Sunday, January 11, 2015

Selection

I took a class today. It was an emergency medical class for "experienced advanced level" providers. I could very loosely be put in that category. However in my mind only loosely. I obsessed over the class, I studied and worried about failure and embarrassment. It caused me sleeplessness. It ended up being fine in the end and I passed with no issues. But it was another selection event. Events I put myself through on a regular basis, I am not sure why.

I went through Special Forces Selection and Assessment way back in 1990. Without getting into the gory details,details of which I am still not supposed to talk about, SFAS was one of the events that shaped my life.  Selection is a pretty open secret. Discovery Channel even did an hour long special on it. However I did sign a document saying I would not divulge what happened so, I will not, but here is a link if you are curious http://www.discovery.com/tv-shows/other-shows/videos/two-weeks-in-hell/ . Anyhoo ever since then whenever I do something difficult or outside of my comfort zone I refer to it as a "selection event."

These events take many forms. Sometimes having a difficult but necessary conversation with an employee is my selection event for the day, sometimes talking to a client, or trying to sell some business.Sometimes my selection event has to do with academics as it did today.More often than not the event involves something physical. I run ultra marathons, but trying to fit the training in around the rest of my busy life often becomes an event unto itself. I recently started participating in Crossfit which at 51 years old is really outside my comfort zone. I try to train and keep up on my defensive tactics which can also be embarrassing or difficult when you can't control your fine motor skills as desired.

But why? I once had a psychiatrist tell me I had low self esteem. This was after I took the Minnesota Multi-Phasic Personality Index (MMPI) to get into The Special Operations Target Interdiction Course or more commonly called SOTIC or "sniper school". I ended being the honor graduate of that course despite her assessment. It is a fact that I often don't feel like I belong in the company of the people of which I am associated. On the surface I have an impressive resume but in reality I don't feel I deserve to even be mentioned in the same breath as most of the excellent special operators, paramedics or LEO I have worked with. Maybe that is what low self esteem is all about. All I know is I have this constant desire to test my boundaries and prove to myself I can conquer whatever obstacle I see, real or imagined. Self created or not.

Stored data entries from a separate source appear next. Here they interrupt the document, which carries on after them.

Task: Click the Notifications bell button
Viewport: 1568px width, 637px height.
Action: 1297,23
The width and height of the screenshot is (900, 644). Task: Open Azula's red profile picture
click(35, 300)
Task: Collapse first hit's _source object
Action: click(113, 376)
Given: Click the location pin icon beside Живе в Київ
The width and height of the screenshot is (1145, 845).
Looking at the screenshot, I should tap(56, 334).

On the other hand I also think by constantly putting myself through selection I make myself stronger. If you don't self select then you become weak and complacent. The weak and complacent wither and die. Am I as strong, fast, or skilled as I used to be? Nope but I am stronger, faster and more skilled than I would be if I just sat around watching TV. In the words of the immortal Toby Keith " I ain't as good as I once was ,but I am as good once as I ever was." So selection goes on. Life is a selection event, Life is an endurance event. I leave you with my favorite poem by Dylan Thomas.

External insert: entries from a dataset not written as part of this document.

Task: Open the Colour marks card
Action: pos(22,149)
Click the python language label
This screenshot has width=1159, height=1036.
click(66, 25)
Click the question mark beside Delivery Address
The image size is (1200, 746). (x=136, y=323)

Do not go gentle into that good night


Dylan Thomas1914 - 1953
Do not go gentle into that good night,
Old age should burn and rave at close of day;
Rage, rage against the dying of the light.

Though wise men at their end know dark is right,
Because their words had forked no lightning they
Do not go gentle into that good night.

Good men, the last wave by, crying how bright
Their frail deeds might have danced in a green bay,
Rage, rage against the dying of the light.

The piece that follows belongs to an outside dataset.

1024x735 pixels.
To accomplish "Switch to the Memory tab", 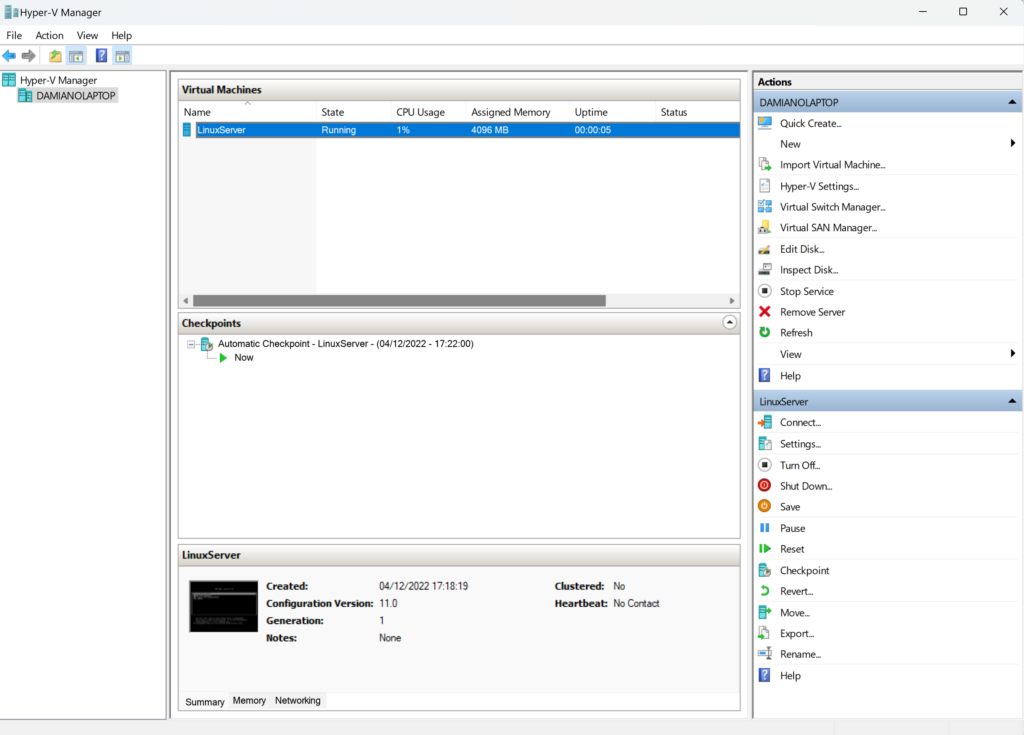I will pos(249,701).
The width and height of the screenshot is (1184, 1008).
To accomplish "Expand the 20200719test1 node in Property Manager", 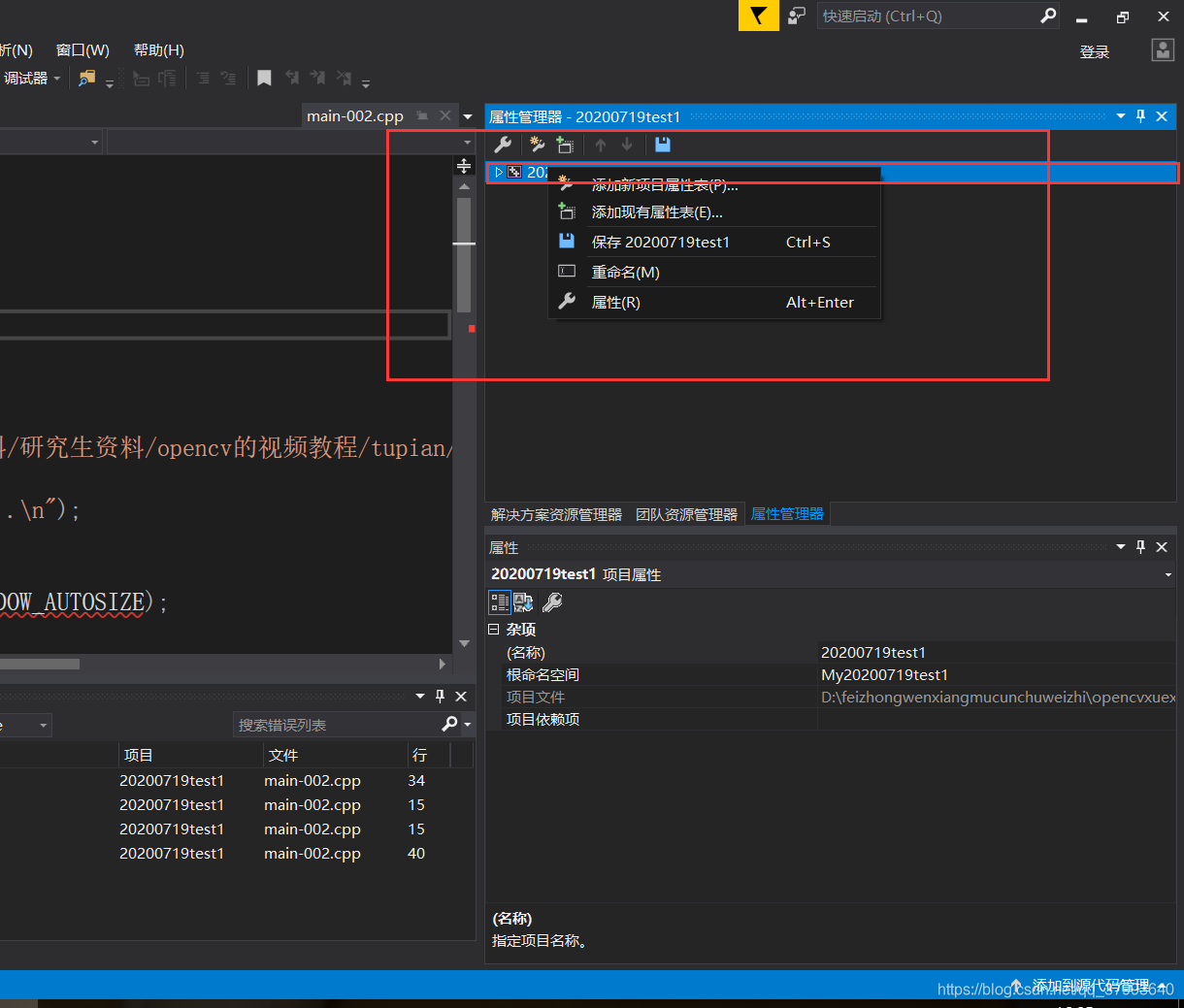I will pos(498,172).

Wild men who caught and sang the sun in flight,
And learn, too late, they grieved it on its way,
Do not go gentle into that good night.

Grave men, near death, who see with blinding sight
Blind eyes could blaze like meteors and be gay,
Rage, rage against the dying of the light.

And you, my father, there on the sad height,
Curse, bless, me now with your fierce tears, I pray.
Do not go gentle into that good night.
Rage, rage against the dying of the light.